Il regno del fuoco è deprimente, e opprimente. Il film segue una comunità di sopravvissuti guidati da Christian Bale, che rappresenta una delle due possibili reazioni di un animale di fronte al pericolo: in inglese si chiamano fight or flight, combatti o fuggi, e Quinn è uno di quelli che opta per la seconda. La sua comunità ha deciso di trovare rifugio dai draghi scavando il più a fondo possibile, nascondendosi sottoterra per lasciare la superficie ai suoi nuovi padroni. All’altro estremo dello spettro c’è l’elemento di disturbo: Van Zan (Matthew McConaughey), a capo di un esercito di ammazzadraghi che è diretto verso Londra, dove potrebbe trovarsi la risposta a tutti i problemi dell’umanità. Van Zan è #teamfight, e lo scontro ideologico tra lui e Quinn è il cuore di Il regno di fuoco: il primo è arrivato per arruolare, per rubare all’agricoltura abbastanza braccia da poter portare un attacco plausibile alla roccaforte dei draghi; il secondo vuole solo che il primo se ne vada, e lasci lui e i suoi ai loro scavi.

Il regno del fuoco McCona

I draghi, in tutto questo, rimangono a lungo sullo sfondo, una minaccia prima di tutto ideale; Il regno del fuoco è più interessato ai suoi protagonisti umani, tanto che riguardandolo non si può evitare di pensare che se uscisse oggi lo farebbe sotto forma di serie TV – The Walking Dead con i draghi, per capirci. La fortuna del film è che questi umani sono interessanti, sono personaggi che hanno cose da dire e non solo funzioni di trama. E sono anche interpretati da gente che si diverte da matti a fare quello che fa. Bale nei panni dell’eroe è preciso e puntuale come suo solito, ma non spicca granché; a fargli da contraltare c’è però un Gerard Butler ancora libero di usare il suo accento, e i due compongono una coppia affiatatissima.

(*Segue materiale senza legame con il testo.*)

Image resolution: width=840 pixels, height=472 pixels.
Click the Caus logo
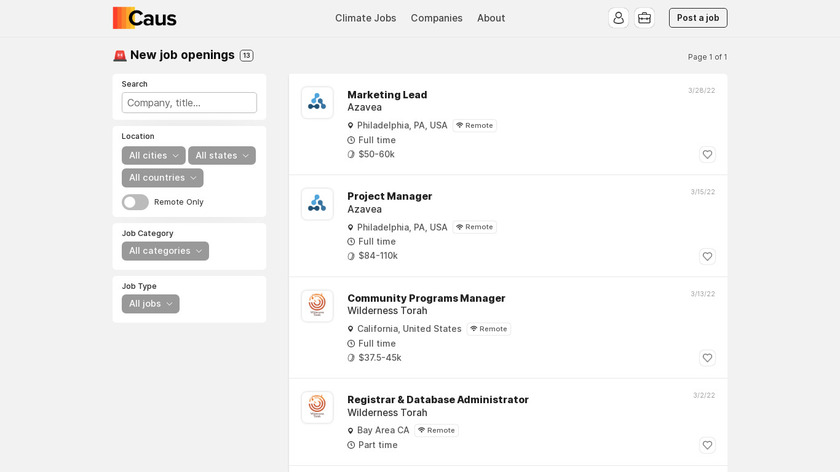pos(145,18)

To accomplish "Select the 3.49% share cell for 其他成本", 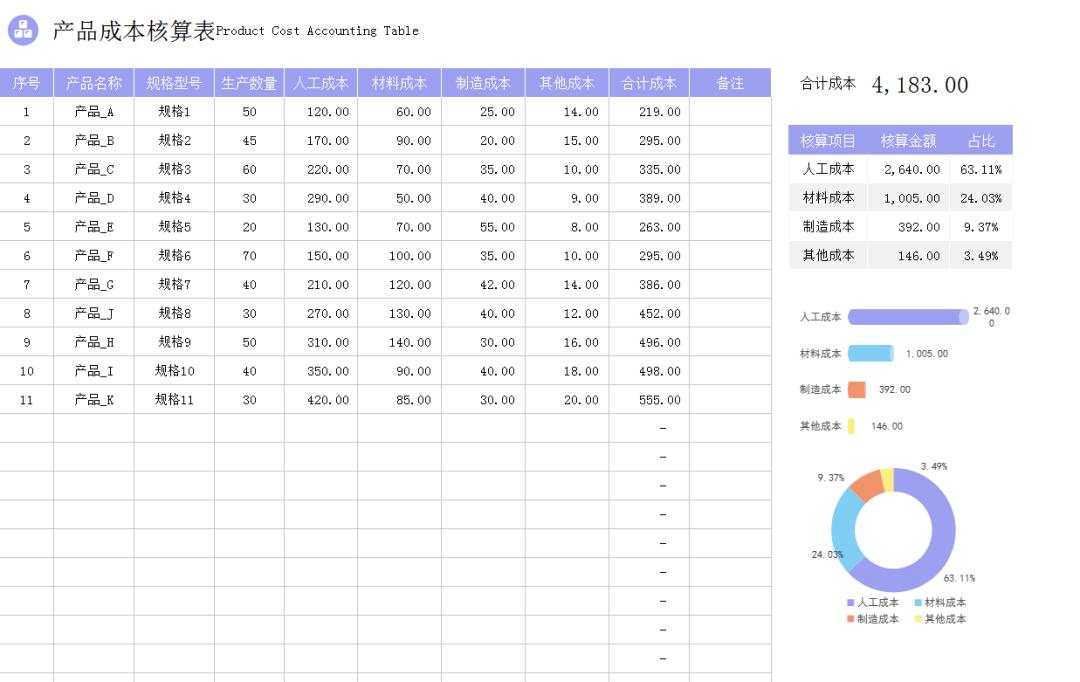I will click(982, 255).
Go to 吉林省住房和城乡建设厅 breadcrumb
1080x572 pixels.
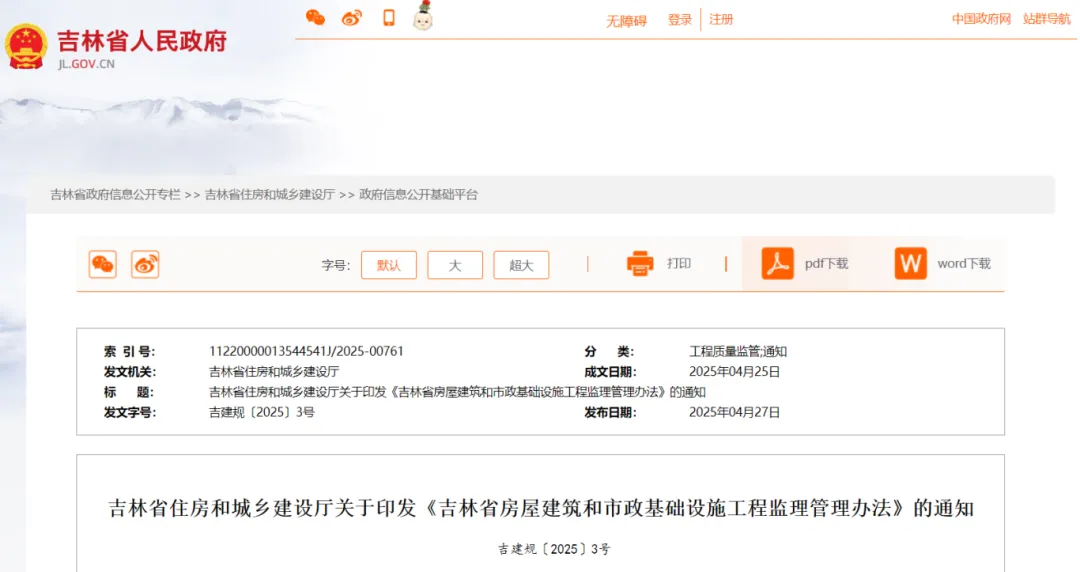(270, 195)
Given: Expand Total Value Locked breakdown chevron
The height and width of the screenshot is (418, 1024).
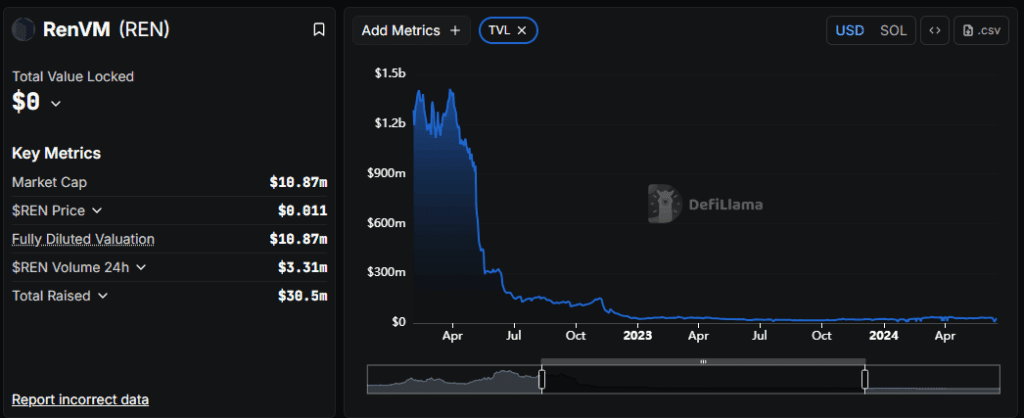Looking at the screenshot, I should 56,103.
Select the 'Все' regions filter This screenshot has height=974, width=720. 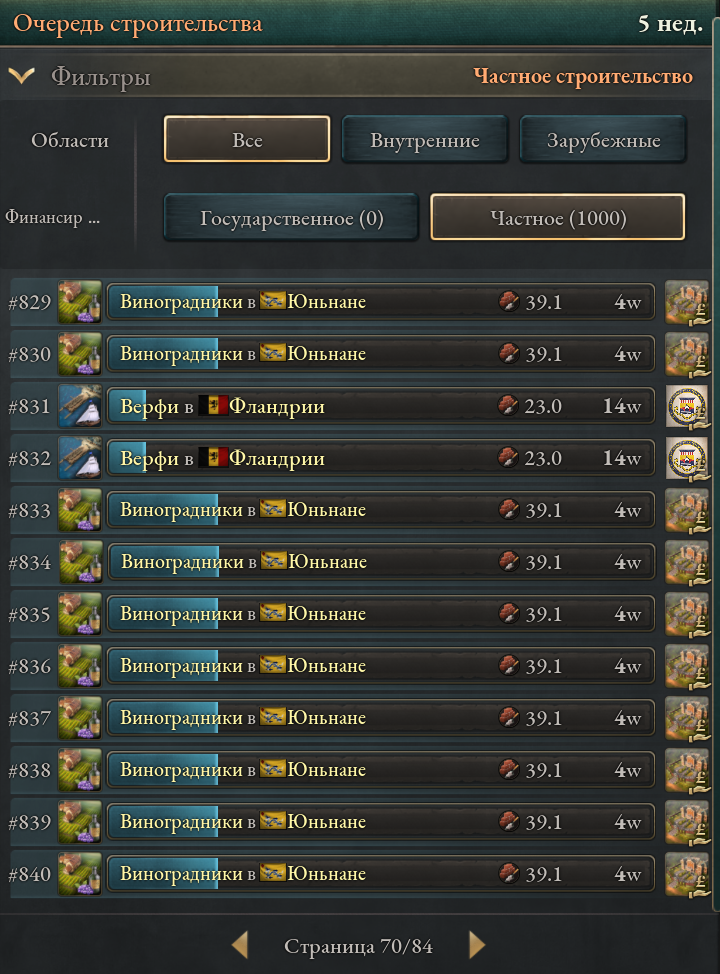coord(247,139)
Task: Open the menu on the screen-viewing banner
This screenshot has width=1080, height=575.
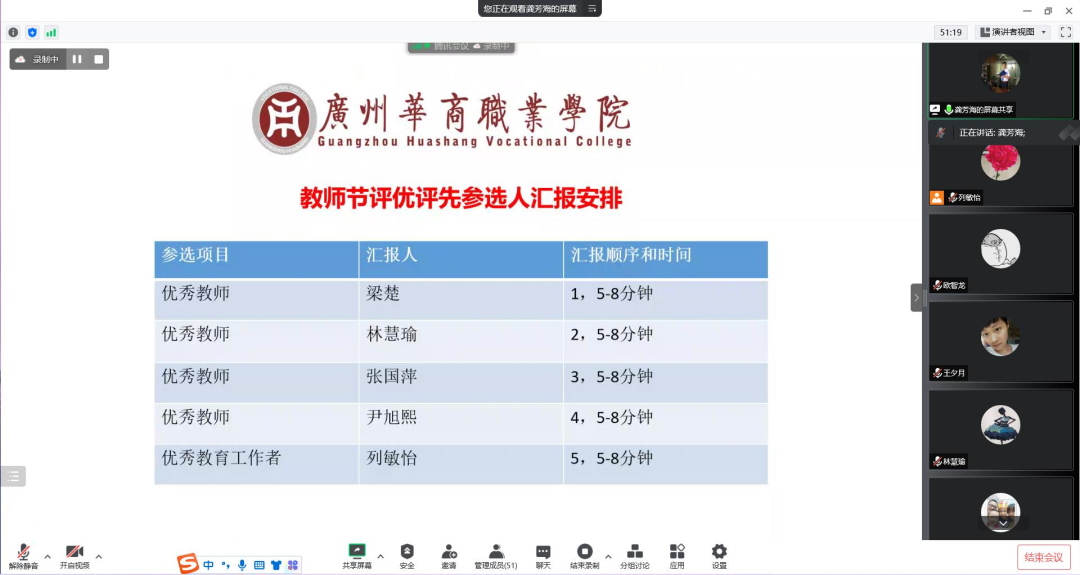Action: (592, 8)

La vera arma segreta del film è però Matthew McConaughey, che in ultima analisi interpreta un trailer di sé stesso dieci anni dopo. Il regno del fuoco è del 2002, e da lì a Killer Joe passeranno nove anni durante i quali il nostro si guadagnerà da vivere facendo il manzo da romcom. Nel film di Bowman, però, McConaughey è ancora libero da quelle catene, e se ne approfitta inventandosi un personaggio talmente sopra le righe che se si fermasse a guardare in basso non le vedrebbe neanche, coperte come sono dalle nuvole. Tutta la personalità che serve al film è concentrata nella sua pelata, nella sua barba e nei suoi occhi spiritati.

McCona

A fronte di quanto detto finora, il flop di Il regno del fuoco rimane ancora oggi un mistero, e il suo ventesimo compleanno un’occasione per rivalutarlo. E per realizzare che senza di lui e il suo approccio spielberghiano alla CGI dei mostri, oggi i draghi del mainstream sarebbero molto diversi, e probabilmente non altrettanto belli.